Campeonato Centro (also known as Trofeos Mancomunados from 1932 to 1936) was the most important regional football competition for clubs based in the community of Madrid in the first half of the 20th century.
The competition was originally founded in 1903 and ran by the local Madrid Football Federation (Spanish: Federación Madrileña de Foot-Ball or FMF). From 1903 to 1913 it was referred to as "Campeonato de Madrid" and was open to clubs based in the community of Madrid.
In 1913 the Royal Spanish Football Federation (Spanish: Real Federación Española de Fútbol or RFEF) was established to govern competitions at the national level and the FMF was re-established as one of its regional branches, named Federación Castellana de Fútbol (FCF). As part of the country-wide reorganisation the competition was also re-established as "Campeonato Regional de Madrid". In the following years it was one of the four regional competitions used as a qualifying phase for the Spanish Cup (which acted as the national championship of Spain until the foundation of La Liga in 1929). The four regional competitions were territorially organized as follows:
Región Norte (Álava, Vizcaya, Guipúzcoa, Navarra and Rioja).

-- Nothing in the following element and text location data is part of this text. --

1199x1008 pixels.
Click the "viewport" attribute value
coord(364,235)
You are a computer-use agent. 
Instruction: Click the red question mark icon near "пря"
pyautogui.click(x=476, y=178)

Region Centro (Castilla and Andalucia).
Región Este (Cataluña, Valencia, Alicante and Murcia).
Región Oeste (Santander, Asturias and Galicia)
With minor changes in territorial organization and several renamings (see below), these four regional competitions were contested until 1940 when it was disbanded during Franco's dictatorship.
From 1903 to 1913 the competition was contested by clubs from Madrid. From the 1913–14 season onwards it expanded to include teams from six neighboring provinces (Ávila, Ciudad Real, Cuenca, Guadalajara, Segovia and Toledo). The territorial format remained largely unchanged until the last season in 1939–1940, with minor changes listed below.